▶ _GIVEN EXERCISE_:
Return the lines of the data below exactly as they appear, beginning at the line that contains "Given: Click the" and stopping after the line that contains "pyautogui.click(x=925, y=242)".

[Word and item position data]

•••••

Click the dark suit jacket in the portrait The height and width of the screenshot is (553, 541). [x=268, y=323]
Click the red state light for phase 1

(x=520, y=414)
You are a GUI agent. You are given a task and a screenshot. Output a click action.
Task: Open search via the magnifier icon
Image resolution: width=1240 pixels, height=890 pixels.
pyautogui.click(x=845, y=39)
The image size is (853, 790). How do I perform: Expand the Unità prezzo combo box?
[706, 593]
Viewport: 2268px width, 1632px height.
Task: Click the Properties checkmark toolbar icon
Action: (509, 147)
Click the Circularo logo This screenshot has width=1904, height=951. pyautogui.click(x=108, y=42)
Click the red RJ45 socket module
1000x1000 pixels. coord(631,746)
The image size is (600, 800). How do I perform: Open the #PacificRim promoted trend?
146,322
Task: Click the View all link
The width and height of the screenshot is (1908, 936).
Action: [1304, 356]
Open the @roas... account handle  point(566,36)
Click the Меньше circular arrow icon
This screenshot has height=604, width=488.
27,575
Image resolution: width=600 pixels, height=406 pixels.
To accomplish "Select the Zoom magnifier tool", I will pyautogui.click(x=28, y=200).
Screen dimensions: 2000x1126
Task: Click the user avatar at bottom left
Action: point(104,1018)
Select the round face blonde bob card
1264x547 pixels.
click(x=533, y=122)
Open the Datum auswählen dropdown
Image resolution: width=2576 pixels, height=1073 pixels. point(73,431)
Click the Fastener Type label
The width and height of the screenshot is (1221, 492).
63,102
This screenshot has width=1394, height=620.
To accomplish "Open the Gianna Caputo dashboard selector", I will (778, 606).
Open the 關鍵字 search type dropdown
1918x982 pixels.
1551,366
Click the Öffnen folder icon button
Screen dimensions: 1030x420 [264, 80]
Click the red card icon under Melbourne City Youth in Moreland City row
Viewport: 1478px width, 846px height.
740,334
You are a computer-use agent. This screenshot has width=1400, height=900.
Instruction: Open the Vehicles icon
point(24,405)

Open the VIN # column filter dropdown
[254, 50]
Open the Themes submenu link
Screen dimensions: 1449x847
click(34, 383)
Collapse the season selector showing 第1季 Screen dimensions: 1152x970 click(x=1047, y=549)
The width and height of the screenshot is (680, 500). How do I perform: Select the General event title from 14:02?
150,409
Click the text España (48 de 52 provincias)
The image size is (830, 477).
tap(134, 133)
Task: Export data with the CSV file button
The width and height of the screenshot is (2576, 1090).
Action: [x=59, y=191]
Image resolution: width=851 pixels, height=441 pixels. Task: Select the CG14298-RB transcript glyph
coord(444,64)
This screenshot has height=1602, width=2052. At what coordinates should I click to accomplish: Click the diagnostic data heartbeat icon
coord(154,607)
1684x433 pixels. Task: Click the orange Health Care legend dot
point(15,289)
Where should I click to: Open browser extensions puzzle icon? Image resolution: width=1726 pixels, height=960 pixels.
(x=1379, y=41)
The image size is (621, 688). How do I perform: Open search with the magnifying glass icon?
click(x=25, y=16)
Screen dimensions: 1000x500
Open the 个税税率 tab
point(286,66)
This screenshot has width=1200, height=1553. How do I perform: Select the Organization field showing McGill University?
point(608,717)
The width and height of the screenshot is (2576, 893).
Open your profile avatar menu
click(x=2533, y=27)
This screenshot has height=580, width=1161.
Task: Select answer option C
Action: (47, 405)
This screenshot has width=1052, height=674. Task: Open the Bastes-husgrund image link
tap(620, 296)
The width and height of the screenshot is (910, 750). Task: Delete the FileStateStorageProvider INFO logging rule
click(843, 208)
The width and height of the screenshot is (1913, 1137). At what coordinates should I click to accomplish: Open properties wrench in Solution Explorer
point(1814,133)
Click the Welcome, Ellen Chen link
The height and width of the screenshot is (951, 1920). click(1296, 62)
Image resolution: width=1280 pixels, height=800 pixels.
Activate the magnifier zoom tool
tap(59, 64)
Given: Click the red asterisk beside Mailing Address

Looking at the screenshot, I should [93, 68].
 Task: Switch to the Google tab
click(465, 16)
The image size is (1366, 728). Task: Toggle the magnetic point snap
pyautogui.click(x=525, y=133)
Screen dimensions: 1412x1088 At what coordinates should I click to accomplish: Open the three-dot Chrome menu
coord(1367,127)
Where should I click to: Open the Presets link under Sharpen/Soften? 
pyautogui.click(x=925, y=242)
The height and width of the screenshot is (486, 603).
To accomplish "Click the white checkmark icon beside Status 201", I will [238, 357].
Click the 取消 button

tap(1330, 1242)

•••••

▶ _EXERCISE OUTPUT_:
Given: Click the red asterisk beside Mailing Address

Looking at the screenshot, I should [93, 68].
 Task: Switch to the Google tab
click(465, 16)
The image size is (1366, 728). Task: Toggle the magnetic point snap
pyautogui.click(x=525, y=133)
Screen dimensions: 1412x1088 At what coordinates should I click to accomplish: Open the three-dot Chrome menu
coord(1367,127)
Where should I click to: Open the Presets link under Sharpen/Soften? 
pyautogui.click(x=925, y=242)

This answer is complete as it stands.